## PROBLEM
Every line from the one with "The width and" through the end of the material below, both ends included, should be transcribed exactly, without pictures.

-- Opening Marker --

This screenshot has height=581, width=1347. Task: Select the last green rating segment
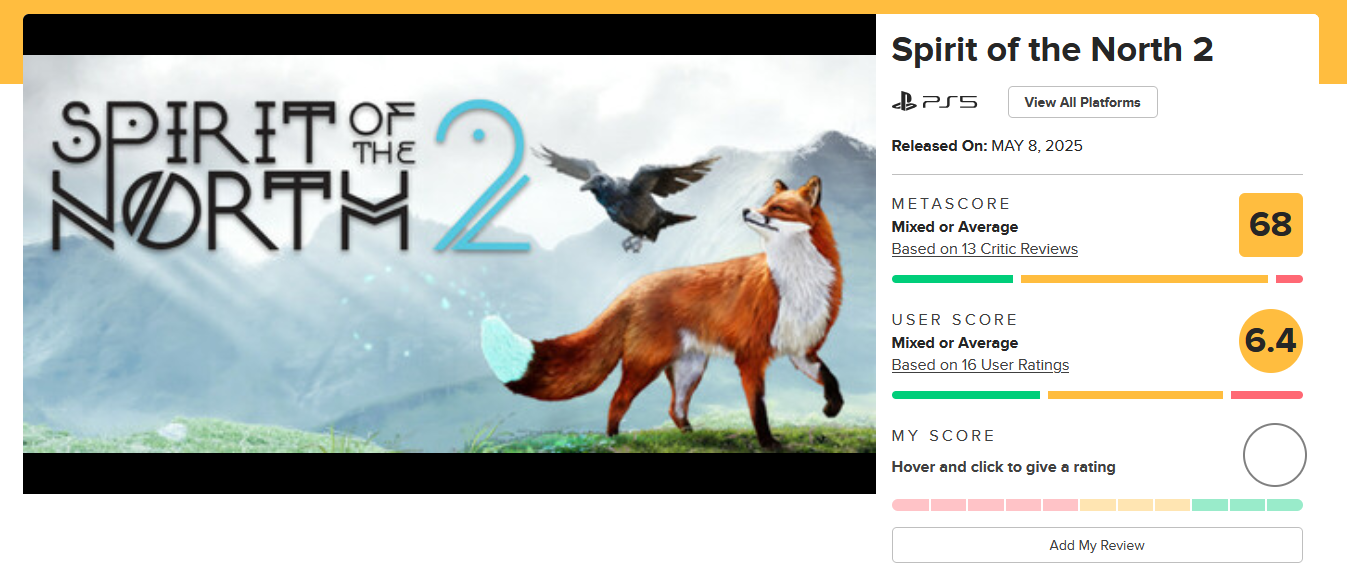point(1285,505)
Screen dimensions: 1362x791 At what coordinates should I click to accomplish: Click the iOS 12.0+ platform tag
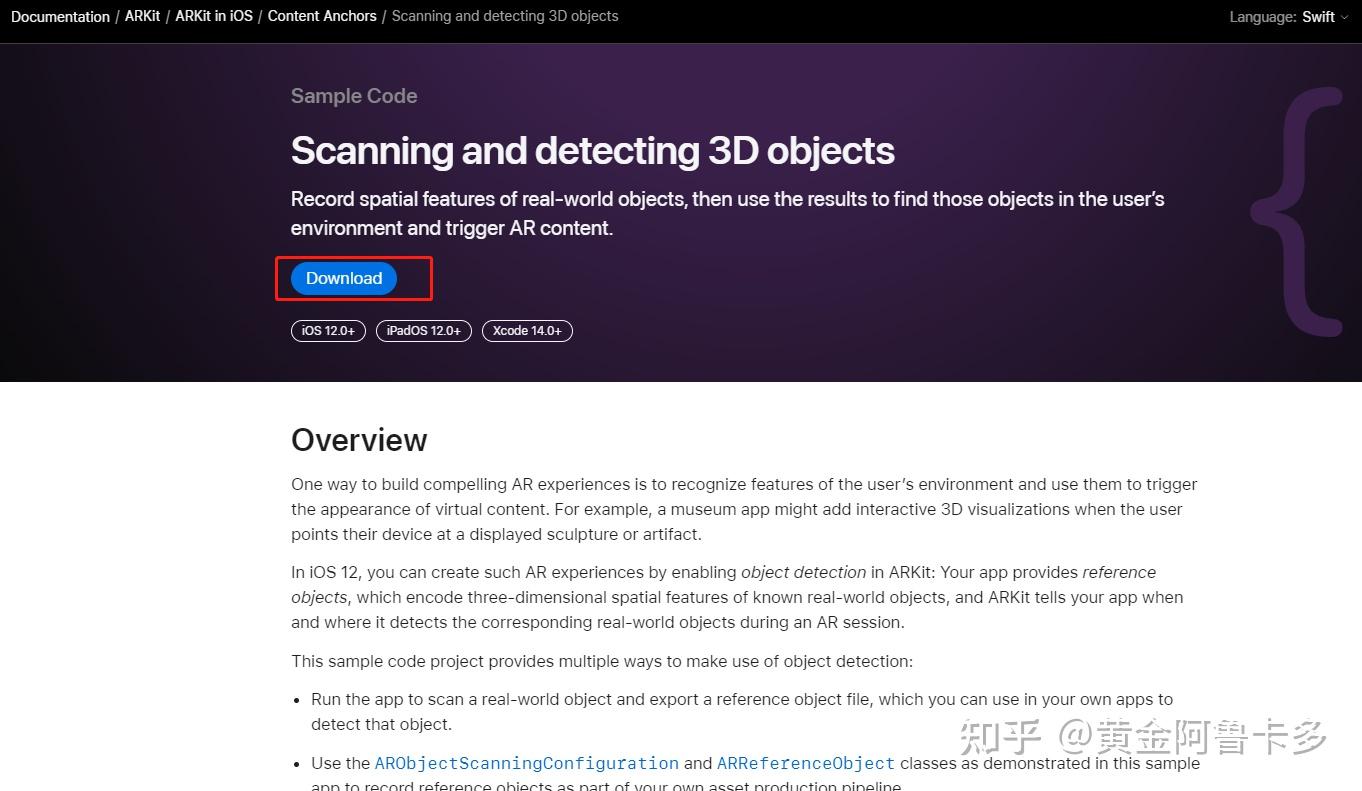(328, 330)
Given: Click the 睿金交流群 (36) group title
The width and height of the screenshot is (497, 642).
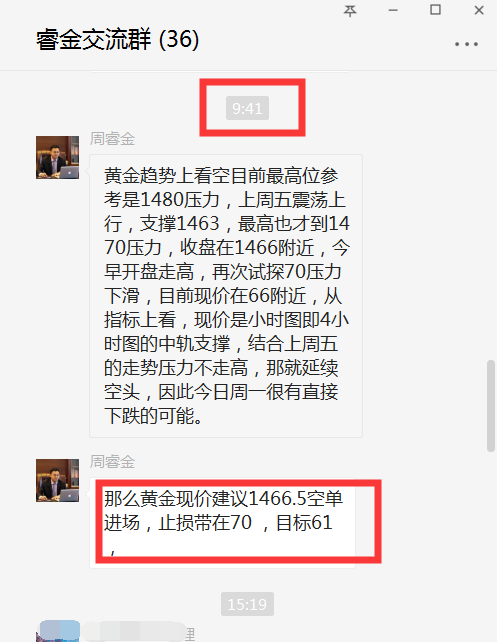Looking at the screenshot, I should click(118, 40).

-- Closing Marker --

## RESPONSE TO THE EXERCISE
The width and height of the screenshot is (497, 642).
Looking at the screenshot, I should click(118, 40).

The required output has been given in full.